ASSIGNED TASK 1:
In the post about the Massachusetts gay marriage ruling, list the three words that describe what divorce is called the source of in this world.
ASSIGNED TASK 2:
Quote the post on the Massachusetts gay marriage ruling from "For several years" to "own unspeakable impulses.".
ASSIGNED TASK 3:
According to the post on the Massachusetts gay marriage ruling, why had the writer long assumed that conservatives hated gay marriage?

DOCUMENT SEGMENT:
........
Julian Sanchez's earlier post points to some predictably outraged (and inane) conservative responses to yesterday's gay marriage ruling in Massachusetts.
For several years now, I had always assumed that the real reason conservatives hated gay marriage is that, if heterosexual marriage is any guide, it will inevitably lead to gay divorce--and we all know that divorce is the source of all that is bad and rotten and awful in this oh-so-fallen world, right?
But after watching The O'Reilly Factor last night, I suspect a different motivation: deep-seated urges toward trans-species bliss that lurk within conservative hearts. How else to explain that conservatives inevitably, compulsively bring up man-on-beast action whenever the subject of gay marriage is broached? It's almost as if laws defining marriage as the "sacred institution between a man and a woman" are the last defense against their own unspeakable impulses.
........
Stored items:
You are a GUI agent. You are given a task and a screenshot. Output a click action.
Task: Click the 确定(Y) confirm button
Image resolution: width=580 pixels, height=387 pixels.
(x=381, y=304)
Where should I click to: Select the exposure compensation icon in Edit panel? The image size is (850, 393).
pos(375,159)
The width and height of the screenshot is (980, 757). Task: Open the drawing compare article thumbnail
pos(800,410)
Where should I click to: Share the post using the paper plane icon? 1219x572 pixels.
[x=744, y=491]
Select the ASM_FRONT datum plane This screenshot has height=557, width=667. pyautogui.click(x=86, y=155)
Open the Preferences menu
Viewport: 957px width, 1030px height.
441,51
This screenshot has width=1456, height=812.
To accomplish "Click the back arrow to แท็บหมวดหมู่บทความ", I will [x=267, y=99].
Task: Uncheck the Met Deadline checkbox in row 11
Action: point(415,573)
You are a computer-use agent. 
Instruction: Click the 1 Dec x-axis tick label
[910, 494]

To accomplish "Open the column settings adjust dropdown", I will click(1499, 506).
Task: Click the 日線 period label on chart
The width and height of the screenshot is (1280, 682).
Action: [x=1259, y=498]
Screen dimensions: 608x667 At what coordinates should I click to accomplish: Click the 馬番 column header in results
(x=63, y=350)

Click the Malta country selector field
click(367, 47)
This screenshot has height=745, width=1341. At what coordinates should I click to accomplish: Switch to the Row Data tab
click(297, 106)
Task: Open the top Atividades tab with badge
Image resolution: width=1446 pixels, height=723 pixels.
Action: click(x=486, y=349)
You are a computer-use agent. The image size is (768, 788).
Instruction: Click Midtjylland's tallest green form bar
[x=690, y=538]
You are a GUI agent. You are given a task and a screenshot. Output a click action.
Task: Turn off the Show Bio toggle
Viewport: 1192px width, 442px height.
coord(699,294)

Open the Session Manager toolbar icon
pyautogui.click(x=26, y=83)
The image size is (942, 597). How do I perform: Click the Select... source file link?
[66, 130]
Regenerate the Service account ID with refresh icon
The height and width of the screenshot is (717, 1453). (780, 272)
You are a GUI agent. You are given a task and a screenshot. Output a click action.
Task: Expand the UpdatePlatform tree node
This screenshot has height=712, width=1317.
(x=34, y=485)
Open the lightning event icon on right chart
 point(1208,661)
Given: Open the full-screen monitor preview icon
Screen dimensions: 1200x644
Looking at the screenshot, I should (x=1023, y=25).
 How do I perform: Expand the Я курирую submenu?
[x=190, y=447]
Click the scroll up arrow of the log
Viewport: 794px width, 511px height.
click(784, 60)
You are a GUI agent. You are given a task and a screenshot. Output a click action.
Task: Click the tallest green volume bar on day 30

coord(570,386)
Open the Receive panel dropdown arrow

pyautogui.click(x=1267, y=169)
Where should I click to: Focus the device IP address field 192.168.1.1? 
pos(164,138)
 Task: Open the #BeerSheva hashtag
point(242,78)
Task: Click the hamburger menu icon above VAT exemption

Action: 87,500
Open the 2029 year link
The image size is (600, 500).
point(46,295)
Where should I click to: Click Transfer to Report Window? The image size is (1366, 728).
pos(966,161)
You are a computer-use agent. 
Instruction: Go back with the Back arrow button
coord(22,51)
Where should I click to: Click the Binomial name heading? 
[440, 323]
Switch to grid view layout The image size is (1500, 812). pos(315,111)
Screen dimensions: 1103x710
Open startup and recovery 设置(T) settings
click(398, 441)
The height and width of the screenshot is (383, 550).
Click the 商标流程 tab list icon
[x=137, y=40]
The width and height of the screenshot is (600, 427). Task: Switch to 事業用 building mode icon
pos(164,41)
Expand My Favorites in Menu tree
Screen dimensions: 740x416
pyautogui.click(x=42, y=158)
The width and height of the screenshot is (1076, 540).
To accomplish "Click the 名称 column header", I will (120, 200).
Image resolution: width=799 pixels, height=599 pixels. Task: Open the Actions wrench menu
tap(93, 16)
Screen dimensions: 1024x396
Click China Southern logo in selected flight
........
PROBLEM SOLUTION 1:
bad, rotten, awful

PROBLEM SOLUTION 2:
For several years now, I had always assumed that the real reason conservatives hated gay marriage is that, if heterosexual marriage is any guide, it will inevitably lead to gay divorce--and we all know that divorce is the source of all that is bad and rotten and awful in this oh-so-fallen world, right?
But after watching The O'Reilly Factor last night, I suspect a different motivation: deep-seated urges toward trans-species bliss that lurk within conservative hearts. How else to explain that conservatives inevitably, compulsively bring up man-on-beast action whenever the subject of gay marriage is broached? It's almost as if laws defining marriage as the "sacred institution between a man and a woman" are the last defense against their own unspeakable impulses.

PROBLEM SOLUTION 3:
The writer assumed that, if heterosexual marriage is any guide, gay marriage would inevitably lead to gay divorce. The post calls divorce the source of all that is bad and rotten and awful in the world.